SELECTED TEXT START

IMF Headquarters in Washington, D.C., United States

Coronavirus could damage global growth in 2020, says IMF

* As world’s economy sticks with low growth, interest rates, inflation

Web Editor | ConsumerConnect

The Coronavirus epidemic could damage global economic growth this year, the Head of the International Monetary Fund (IMF) said Sunday, February 16, but added that a sharp and rapid economic rebound could follow, agency report says.

“There may be a cut that we are still hoping would be in the 0.1─0.2 percentage space,” Kristalina Georgieva, Managing Director of IMF, told the Global Women’s Forum, in Dubai, United Arab Emirates (UAE).

She said the full impact of the spreading disease that has already killed over 1,600 people would depend on how quickly it was contained.

“I advise everybody not to jump to premature conclusions. There is still a great deal of uncertainty.

SELECTED TEXT END
LISTED ENTRIES START

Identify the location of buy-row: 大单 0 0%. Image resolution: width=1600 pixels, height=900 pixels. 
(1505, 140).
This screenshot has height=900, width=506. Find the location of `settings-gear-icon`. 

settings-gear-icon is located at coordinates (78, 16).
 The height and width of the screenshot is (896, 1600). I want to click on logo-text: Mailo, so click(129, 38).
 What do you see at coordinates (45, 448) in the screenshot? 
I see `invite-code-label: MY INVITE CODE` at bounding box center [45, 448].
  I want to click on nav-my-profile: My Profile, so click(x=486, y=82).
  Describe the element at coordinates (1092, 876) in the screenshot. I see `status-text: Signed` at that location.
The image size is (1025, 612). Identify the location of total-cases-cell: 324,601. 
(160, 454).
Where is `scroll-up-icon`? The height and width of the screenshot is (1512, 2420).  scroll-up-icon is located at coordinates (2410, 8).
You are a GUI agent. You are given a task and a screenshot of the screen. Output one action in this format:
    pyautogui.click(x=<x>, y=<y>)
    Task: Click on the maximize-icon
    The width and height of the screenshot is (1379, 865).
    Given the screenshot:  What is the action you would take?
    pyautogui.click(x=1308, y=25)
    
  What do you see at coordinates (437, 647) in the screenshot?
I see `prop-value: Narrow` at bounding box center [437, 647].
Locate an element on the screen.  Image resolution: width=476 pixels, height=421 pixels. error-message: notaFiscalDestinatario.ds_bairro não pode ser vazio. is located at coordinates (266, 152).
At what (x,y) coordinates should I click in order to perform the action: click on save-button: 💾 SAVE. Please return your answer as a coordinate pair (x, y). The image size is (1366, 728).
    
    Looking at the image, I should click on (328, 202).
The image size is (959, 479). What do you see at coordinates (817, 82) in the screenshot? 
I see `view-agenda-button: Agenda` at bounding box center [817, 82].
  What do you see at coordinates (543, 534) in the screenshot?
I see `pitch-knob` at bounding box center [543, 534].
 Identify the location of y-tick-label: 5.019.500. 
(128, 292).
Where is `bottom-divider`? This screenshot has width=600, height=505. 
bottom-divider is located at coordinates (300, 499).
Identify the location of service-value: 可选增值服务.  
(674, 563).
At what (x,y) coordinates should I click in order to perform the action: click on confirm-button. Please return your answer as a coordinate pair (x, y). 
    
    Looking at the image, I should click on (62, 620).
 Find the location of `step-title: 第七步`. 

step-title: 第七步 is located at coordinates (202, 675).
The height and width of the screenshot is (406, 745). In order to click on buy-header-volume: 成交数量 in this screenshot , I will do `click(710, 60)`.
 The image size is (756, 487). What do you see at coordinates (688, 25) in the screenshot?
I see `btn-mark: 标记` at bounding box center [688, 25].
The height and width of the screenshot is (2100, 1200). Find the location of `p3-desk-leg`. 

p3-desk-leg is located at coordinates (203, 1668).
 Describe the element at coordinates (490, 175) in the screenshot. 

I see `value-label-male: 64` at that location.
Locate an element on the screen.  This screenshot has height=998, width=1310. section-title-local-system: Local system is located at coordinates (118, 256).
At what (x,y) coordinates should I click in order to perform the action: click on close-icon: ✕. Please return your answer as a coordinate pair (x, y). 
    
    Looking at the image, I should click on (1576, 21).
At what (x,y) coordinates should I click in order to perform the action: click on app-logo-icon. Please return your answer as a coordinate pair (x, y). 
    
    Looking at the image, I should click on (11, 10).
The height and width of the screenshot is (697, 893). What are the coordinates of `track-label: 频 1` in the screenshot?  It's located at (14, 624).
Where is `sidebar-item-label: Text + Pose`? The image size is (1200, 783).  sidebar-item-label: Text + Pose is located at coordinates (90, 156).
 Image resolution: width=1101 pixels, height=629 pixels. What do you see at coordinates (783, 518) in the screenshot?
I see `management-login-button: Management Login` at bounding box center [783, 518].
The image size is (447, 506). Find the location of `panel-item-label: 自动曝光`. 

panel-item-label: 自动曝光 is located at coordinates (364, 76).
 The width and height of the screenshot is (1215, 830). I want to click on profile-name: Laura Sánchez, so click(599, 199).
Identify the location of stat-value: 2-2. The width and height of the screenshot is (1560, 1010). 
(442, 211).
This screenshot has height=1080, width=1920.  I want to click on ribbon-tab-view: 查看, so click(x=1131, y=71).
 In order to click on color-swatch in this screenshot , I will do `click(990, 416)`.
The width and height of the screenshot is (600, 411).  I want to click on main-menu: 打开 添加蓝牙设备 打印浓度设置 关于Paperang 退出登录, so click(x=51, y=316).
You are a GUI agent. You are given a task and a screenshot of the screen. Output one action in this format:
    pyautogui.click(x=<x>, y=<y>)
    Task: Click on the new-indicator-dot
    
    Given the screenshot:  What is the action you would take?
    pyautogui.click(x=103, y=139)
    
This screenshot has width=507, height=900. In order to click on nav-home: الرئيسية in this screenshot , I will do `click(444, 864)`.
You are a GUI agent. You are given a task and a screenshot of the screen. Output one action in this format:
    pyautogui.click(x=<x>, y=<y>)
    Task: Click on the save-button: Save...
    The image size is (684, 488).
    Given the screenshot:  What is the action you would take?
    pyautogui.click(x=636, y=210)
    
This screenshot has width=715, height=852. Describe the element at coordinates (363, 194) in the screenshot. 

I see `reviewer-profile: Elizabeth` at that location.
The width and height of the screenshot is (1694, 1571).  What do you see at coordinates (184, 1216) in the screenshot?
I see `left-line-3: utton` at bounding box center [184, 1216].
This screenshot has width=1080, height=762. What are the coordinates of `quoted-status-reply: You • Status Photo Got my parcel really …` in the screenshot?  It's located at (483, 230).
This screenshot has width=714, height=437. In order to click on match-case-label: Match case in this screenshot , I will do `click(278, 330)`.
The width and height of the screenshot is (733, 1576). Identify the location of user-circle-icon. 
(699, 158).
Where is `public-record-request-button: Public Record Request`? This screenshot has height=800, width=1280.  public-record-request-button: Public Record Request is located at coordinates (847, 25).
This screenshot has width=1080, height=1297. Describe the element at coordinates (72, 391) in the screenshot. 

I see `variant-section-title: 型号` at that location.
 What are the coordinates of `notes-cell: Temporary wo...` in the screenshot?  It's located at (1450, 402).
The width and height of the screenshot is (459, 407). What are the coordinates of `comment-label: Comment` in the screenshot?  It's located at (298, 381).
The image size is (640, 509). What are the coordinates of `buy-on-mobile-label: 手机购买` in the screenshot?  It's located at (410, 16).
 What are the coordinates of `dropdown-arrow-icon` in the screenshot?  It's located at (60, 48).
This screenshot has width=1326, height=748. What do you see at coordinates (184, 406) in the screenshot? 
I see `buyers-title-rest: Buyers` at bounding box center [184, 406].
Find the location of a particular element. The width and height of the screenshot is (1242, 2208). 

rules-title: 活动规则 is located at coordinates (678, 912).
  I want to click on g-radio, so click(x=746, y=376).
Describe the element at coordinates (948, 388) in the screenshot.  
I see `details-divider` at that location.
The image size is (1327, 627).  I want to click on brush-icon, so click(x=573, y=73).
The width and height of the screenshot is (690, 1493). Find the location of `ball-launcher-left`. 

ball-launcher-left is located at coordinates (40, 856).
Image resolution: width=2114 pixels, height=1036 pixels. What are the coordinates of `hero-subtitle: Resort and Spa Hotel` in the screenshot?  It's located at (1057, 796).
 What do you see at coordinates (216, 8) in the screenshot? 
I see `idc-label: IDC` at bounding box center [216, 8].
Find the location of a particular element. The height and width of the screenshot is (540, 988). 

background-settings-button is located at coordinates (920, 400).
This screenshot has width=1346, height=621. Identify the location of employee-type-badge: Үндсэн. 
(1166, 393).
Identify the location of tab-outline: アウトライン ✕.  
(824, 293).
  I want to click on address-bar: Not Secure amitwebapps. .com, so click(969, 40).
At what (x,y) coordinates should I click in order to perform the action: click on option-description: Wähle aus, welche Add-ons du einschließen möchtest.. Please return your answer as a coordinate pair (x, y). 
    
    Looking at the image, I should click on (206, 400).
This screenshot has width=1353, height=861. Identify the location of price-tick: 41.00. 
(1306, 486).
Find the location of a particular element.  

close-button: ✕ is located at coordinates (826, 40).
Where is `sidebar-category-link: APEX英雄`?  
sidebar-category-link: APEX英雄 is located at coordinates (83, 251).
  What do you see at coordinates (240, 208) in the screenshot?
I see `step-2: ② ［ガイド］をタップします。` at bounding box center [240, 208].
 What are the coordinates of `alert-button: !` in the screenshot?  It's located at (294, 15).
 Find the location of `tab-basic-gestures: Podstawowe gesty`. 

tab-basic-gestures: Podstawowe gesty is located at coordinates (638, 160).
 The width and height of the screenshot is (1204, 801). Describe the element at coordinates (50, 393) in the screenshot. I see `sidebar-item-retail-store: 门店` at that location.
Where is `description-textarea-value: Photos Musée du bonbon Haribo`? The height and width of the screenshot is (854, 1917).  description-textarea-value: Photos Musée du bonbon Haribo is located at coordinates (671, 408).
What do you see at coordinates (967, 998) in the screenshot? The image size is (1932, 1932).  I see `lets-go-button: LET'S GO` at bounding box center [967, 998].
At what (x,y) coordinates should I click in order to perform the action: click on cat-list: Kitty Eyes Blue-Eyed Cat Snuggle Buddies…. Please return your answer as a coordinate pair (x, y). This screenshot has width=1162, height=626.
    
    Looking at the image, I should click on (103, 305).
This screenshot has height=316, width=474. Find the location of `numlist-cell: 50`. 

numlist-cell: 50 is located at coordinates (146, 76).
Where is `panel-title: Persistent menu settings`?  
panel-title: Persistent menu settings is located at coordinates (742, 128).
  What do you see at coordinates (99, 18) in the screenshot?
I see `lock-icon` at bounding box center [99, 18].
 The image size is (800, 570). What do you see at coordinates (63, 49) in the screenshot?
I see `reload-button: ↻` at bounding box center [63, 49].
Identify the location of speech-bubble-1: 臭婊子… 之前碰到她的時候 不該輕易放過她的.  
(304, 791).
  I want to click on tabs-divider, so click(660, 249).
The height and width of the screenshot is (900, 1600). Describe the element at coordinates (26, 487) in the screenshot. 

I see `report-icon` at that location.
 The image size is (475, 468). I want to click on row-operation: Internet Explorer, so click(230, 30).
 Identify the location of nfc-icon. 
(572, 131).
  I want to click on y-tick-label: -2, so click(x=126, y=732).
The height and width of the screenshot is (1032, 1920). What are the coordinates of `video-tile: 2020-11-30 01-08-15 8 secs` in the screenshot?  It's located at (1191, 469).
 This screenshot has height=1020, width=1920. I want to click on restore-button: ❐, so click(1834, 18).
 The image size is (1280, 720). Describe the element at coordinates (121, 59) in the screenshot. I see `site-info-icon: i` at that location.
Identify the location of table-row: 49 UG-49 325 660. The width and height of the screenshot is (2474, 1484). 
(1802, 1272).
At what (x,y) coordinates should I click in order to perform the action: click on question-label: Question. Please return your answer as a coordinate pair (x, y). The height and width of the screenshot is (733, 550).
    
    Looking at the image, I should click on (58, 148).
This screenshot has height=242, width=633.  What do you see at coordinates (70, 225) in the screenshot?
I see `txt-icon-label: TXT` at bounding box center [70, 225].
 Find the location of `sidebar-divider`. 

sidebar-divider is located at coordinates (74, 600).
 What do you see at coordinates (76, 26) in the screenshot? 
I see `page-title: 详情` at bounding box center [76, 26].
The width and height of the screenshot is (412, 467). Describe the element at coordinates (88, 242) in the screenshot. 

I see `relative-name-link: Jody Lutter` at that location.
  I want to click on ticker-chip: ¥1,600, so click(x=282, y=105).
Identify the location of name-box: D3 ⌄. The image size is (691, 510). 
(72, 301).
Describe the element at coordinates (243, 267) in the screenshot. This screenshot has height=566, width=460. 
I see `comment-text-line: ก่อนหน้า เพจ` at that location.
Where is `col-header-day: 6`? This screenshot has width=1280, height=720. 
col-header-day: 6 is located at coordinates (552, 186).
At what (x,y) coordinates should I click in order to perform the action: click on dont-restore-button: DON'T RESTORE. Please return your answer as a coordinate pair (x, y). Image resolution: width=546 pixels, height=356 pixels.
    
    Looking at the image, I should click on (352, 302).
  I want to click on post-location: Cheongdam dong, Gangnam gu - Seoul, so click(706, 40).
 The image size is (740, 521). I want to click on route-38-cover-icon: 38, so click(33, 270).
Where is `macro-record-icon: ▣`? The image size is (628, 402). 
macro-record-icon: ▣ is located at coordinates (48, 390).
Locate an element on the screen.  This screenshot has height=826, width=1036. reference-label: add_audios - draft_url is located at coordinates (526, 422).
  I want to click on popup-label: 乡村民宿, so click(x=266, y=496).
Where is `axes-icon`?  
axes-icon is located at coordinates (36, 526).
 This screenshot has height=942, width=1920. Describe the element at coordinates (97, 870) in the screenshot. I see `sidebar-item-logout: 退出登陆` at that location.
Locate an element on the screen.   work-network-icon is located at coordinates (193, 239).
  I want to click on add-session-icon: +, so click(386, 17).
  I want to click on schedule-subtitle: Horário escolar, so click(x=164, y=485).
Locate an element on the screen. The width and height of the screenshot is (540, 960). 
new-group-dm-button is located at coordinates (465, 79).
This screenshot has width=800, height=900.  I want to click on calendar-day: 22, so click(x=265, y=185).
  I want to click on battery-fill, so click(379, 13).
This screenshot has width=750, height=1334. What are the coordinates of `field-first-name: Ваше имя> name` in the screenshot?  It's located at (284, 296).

LISTED ENTRIES END

**WHAT YOU SHOULD DO:** Quote everything from "IMF Headquarters in" down to "agency report says." in the IMF coronavirus article above, word for word.

**SOLUTION TO THE EXERCISE:**
IMF Headquarters in Washington, D.C., United States

Coronavirus could damage global growth in 2020, says IMF

* As world’s economy sticks with low growth, interest rates, inflation

Web Editor | ConsumerConnect

The Coronavirus epidemic could damage global economic growth this year, the Head of the International Monetary Fund (IMF) said Sunday, February 16, but added that a sharp and rapid economic rebound could follow, agency report says.